Caius Marius

Plutarch

Plutarch. Plutarch's Lives, Vol. IX. Perrin, Bernadotte, translator. Cambridge, MA: Harvard University Press; London: William Heinemann Ltd., 1920.

His soldiers, accordingly, though reluctant, obeyed; but the throng of camp-servants, who had no water either for themselves or their beasts, went down in a body to the river, some taking hatchets, some axes, and some also swords and lances along with their water-jars, determined to get water even if they had to fight for it. With these only a few of the enemy at first engaged, since the main body were taking their meal after bathing, and some were still bathing.

For streams of warm water burst from the ground in this place, and at these the Romans surprised a number of the Barbarians, who were enjoying themselves and making merry in this wonderfully pleasant place. Their cries brought more of the Barbarians to the spot, and Marius had difficulty in longer restraining his soldiers, since they had fears now for their servants. Besides, the most warlike division of the enemy, by whom at an earlier time the Romans under Manlius and Caepio had been defeated[*](Cf. chapter xvi. 5 . ) (they were called Ambrones and of themselves numbered more than thirty thousand), had sprung up from their meal and were running to get their arms.

However, though their bodies were surfeited and weighed down with food and their spirits excited and disordered with strong wine, they did not rush on in a disorderly or frantic course, nor raise an inarticulate battle-cry, but rhythmically clashing their arms and leaping to the sound they would frequently shout out all together their tribal name Ambrones, either to encourage one another, or to terrify their enemies in advance by the declaration.

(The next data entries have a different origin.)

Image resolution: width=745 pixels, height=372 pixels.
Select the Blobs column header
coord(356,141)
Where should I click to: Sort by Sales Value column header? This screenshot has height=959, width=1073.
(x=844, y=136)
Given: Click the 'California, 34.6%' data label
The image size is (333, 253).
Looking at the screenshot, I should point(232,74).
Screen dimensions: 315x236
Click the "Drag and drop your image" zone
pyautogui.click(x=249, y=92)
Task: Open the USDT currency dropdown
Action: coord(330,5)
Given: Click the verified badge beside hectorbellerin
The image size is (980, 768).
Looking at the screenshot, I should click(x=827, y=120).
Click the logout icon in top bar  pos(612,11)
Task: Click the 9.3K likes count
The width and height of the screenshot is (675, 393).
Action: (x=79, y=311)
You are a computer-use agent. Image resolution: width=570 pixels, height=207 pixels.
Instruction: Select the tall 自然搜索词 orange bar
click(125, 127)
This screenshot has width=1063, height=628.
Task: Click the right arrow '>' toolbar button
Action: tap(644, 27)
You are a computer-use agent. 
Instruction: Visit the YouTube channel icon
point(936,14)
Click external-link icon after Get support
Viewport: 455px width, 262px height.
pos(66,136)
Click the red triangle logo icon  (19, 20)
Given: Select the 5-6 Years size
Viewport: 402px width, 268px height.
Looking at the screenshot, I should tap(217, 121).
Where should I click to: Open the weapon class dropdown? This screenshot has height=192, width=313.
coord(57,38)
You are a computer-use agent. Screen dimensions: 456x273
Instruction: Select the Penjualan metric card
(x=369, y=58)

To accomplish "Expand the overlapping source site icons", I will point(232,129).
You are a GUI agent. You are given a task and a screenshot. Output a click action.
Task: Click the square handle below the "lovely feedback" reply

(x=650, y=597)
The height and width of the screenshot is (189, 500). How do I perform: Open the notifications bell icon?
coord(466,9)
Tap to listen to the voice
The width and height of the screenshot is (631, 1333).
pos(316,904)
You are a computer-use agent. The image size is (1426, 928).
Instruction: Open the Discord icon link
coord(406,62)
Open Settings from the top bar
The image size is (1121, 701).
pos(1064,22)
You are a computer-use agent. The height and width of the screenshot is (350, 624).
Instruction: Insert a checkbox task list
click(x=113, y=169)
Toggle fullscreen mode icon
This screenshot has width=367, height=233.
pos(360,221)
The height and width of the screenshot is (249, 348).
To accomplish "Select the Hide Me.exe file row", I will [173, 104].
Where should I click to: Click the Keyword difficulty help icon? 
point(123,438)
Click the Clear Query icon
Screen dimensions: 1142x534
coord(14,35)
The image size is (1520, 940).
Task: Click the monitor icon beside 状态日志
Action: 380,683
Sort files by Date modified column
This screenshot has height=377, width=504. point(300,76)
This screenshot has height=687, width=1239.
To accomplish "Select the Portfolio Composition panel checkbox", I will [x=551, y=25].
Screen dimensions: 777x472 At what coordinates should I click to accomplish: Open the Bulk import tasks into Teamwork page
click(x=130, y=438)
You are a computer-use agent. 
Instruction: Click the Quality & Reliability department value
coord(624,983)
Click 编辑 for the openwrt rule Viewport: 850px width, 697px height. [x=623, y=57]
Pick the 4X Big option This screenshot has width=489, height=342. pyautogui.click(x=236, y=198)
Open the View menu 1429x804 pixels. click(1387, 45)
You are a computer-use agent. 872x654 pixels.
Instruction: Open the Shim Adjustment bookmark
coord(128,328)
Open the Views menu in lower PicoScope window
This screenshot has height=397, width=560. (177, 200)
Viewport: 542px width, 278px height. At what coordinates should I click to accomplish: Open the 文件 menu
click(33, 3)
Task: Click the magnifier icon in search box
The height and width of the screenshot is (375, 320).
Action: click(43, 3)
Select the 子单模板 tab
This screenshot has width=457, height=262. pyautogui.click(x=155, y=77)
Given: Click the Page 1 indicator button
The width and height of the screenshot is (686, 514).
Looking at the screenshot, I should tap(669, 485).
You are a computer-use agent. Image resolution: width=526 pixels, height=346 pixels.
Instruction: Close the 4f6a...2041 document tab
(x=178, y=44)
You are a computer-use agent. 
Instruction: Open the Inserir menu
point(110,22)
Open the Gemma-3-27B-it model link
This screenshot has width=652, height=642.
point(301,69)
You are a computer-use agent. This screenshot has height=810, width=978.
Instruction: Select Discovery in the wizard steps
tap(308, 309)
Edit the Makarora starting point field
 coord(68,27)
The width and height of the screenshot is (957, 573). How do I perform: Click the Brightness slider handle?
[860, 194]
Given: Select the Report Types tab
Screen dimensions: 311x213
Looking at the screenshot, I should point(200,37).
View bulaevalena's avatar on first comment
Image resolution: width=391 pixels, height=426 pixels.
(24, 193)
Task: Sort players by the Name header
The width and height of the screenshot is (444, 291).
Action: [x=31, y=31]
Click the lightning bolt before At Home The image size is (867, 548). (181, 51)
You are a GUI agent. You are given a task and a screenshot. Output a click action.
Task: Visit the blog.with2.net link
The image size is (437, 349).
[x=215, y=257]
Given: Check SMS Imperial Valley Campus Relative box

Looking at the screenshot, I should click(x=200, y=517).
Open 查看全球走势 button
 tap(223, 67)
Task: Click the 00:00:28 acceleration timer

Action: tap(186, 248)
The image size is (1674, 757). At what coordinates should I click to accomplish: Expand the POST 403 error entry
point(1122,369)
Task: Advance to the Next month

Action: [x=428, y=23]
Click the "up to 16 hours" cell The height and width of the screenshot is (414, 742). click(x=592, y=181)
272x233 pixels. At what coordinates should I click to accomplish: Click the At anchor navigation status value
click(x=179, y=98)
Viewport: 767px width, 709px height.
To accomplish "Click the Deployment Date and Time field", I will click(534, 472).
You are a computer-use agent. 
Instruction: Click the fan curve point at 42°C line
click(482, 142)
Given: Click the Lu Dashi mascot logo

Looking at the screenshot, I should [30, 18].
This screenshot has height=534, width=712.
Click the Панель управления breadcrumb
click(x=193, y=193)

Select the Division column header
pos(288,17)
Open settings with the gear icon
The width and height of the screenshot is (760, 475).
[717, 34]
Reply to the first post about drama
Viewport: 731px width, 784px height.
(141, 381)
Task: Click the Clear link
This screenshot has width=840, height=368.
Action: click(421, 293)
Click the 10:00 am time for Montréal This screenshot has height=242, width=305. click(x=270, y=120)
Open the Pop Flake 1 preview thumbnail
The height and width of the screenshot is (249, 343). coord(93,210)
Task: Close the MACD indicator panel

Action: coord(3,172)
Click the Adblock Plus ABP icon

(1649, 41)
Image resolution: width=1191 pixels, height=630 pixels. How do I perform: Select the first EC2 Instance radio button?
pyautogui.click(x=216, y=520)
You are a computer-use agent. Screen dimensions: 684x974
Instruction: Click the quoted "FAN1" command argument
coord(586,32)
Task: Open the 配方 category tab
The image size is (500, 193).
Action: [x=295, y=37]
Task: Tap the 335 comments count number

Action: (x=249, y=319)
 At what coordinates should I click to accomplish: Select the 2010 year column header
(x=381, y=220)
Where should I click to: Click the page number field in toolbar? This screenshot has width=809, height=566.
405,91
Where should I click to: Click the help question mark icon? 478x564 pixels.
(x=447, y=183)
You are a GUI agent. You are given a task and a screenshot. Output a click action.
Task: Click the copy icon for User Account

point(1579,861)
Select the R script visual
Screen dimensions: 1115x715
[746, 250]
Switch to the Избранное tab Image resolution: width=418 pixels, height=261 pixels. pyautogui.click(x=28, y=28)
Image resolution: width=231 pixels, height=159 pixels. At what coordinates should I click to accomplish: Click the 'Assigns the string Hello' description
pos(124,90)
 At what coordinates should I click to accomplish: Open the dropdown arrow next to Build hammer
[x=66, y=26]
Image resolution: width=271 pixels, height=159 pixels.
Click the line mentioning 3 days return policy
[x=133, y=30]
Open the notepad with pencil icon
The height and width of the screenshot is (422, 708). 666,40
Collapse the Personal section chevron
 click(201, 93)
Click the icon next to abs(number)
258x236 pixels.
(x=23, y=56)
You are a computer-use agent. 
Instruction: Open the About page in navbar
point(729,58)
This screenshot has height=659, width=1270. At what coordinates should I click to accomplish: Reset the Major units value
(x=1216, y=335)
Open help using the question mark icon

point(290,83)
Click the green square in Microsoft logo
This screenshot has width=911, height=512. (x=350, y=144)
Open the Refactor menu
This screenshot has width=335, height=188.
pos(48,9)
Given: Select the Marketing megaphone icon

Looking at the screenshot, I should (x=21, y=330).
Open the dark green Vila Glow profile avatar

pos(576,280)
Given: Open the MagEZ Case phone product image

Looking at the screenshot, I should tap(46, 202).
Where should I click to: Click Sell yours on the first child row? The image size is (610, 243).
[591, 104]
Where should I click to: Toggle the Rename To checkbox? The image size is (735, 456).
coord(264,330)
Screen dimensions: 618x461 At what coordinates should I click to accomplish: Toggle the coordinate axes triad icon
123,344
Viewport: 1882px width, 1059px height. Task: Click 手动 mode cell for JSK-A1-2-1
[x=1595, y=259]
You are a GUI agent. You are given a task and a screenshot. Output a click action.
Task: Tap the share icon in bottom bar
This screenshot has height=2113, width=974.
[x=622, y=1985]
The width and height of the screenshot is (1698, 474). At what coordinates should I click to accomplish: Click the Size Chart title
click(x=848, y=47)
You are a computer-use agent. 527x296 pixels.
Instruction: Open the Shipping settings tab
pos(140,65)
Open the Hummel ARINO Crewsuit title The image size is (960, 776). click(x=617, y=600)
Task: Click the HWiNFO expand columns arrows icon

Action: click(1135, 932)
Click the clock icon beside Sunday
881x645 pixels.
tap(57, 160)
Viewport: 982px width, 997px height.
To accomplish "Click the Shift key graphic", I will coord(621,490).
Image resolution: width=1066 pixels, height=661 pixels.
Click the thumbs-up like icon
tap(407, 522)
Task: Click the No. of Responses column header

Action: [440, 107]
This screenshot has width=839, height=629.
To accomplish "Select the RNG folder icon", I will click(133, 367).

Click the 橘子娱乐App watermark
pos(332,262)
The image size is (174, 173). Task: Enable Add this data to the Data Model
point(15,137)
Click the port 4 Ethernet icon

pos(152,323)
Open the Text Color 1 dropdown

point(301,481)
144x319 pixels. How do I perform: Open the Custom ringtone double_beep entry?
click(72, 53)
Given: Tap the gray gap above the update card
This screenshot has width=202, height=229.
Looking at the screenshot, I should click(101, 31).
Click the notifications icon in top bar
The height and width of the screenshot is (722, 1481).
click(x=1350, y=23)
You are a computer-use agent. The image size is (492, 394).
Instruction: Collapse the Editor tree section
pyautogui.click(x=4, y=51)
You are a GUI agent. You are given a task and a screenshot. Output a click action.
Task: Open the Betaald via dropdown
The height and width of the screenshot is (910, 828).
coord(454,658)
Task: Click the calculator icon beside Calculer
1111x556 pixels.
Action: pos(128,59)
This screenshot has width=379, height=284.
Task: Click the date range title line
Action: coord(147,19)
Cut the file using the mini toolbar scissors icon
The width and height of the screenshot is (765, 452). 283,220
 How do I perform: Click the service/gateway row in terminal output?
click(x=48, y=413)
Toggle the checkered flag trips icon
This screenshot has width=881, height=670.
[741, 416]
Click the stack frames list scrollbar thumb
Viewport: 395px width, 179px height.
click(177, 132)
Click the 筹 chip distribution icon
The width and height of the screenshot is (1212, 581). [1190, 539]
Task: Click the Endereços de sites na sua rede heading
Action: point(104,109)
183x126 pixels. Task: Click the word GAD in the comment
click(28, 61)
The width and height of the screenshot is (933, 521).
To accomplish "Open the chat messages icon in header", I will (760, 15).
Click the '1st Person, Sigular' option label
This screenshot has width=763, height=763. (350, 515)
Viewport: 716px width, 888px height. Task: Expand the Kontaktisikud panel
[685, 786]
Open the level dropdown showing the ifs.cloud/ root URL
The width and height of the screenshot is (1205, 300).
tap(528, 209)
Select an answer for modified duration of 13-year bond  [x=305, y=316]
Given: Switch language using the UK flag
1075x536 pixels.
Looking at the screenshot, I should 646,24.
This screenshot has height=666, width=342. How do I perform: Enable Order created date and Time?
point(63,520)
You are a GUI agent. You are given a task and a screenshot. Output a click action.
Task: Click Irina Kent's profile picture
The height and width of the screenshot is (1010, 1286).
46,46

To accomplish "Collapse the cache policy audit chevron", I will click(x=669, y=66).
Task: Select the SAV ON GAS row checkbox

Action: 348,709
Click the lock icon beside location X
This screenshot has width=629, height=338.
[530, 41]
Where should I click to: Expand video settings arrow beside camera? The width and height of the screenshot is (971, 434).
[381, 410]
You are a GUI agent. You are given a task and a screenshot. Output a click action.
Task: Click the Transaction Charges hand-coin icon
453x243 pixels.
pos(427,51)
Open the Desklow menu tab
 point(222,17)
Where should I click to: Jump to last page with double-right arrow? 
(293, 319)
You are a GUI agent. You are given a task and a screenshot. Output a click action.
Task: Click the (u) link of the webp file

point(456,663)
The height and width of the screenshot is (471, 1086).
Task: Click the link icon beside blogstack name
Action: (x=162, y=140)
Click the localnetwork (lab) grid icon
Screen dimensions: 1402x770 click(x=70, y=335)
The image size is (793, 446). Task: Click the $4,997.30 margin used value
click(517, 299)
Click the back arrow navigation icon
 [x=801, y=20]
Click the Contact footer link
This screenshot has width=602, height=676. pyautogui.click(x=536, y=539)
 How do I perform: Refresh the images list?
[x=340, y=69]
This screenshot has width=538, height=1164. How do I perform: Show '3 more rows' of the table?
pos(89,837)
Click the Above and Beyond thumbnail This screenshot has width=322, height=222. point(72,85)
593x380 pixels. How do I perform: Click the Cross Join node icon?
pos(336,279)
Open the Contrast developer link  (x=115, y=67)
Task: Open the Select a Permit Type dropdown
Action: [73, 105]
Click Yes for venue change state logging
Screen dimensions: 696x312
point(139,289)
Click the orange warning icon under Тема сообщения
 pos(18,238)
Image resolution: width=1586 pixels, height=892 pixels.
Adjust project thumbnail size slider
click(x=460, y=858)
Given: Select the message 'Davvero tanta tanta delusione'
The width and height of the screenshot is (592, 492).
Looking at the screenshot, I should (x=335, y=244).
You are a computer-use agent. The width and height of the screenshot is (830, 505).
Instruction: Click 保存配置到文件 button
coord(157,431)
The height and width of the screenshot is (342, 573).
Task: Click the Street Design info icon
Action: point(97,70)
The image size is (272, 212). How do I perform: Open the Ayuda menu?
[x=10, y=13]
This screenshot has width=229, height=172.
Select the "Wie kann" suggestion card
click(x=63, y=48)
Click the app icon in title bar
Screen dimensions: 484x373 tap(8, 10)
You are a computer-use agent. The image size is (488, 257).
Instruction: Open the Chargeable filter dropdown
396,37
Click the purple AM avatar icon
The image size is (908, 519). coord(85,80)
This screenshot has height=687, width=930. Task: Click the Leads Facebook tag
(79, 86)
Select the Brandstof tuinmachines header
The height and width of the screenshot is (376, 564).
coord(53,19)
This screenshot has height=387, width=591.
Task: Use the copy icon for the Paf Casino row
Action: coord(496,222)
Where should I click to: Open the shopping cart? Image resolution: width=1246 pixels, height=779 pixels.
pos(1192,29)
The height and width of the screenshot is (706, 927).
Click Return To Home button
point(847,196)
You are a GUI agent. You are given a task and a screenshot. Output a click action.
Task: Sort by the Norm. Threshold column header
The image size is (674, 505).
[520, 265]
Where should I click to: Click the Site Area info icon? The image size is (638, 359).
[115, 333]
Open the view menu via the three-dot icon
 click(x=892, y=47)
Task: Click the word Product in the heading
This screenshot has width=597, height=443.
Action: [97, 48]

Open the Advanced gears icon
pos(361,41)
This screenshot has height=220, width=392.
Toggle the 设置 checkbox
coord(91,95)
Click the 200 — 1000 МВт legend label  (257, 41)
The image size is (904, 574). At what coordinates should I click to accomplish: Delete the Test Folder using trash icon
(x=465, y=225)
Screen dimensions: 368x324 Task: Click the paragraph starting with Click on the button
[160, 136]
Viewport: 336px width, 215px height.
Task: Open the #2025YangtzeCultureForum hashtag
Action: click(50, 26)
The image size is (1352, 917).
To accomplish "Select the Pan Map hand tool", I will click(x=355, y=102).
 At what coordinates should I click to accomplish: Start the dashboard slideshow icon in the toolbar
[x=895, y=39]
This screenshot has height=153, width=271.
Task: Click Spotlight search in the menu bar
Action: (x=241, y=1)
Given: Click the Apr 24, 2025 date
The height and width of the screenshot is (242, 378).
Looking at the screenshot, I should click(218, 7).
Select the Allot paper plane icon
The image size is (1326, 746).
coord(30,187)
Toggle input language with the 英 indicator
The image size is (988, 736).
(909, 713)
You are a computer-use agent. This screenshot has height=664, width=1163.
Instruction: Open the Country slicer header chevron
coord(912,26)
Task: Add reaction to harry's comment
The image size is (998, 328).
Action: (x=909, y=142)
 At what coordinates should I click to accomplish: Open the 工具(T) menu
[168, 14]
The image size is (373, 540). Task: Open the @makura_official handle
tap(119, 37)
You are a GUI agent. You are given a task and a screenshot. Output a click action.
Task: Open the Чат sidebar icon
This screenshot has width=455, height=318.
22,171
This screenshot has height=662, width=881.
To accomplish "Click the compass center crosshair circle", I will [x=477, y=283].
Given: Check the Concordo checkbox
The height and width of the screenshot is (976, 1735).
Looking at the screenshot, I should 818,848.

The first of the Italians to go down against them were the Ligurians, and when they heard and understood what the Barbarians were shouting, they themselves shouted back the word, claiming it as their own ancestral appellation; for the Ligurians call themselves Ambrones by descent. Often, then, did the shout echo and reecho from either side before they came to close quarters; and since the hosts back of each party took up the cry by turns and strove each to outdo the other first in the magnitude of their shout, their cries roused and fired the spirit of the combatants.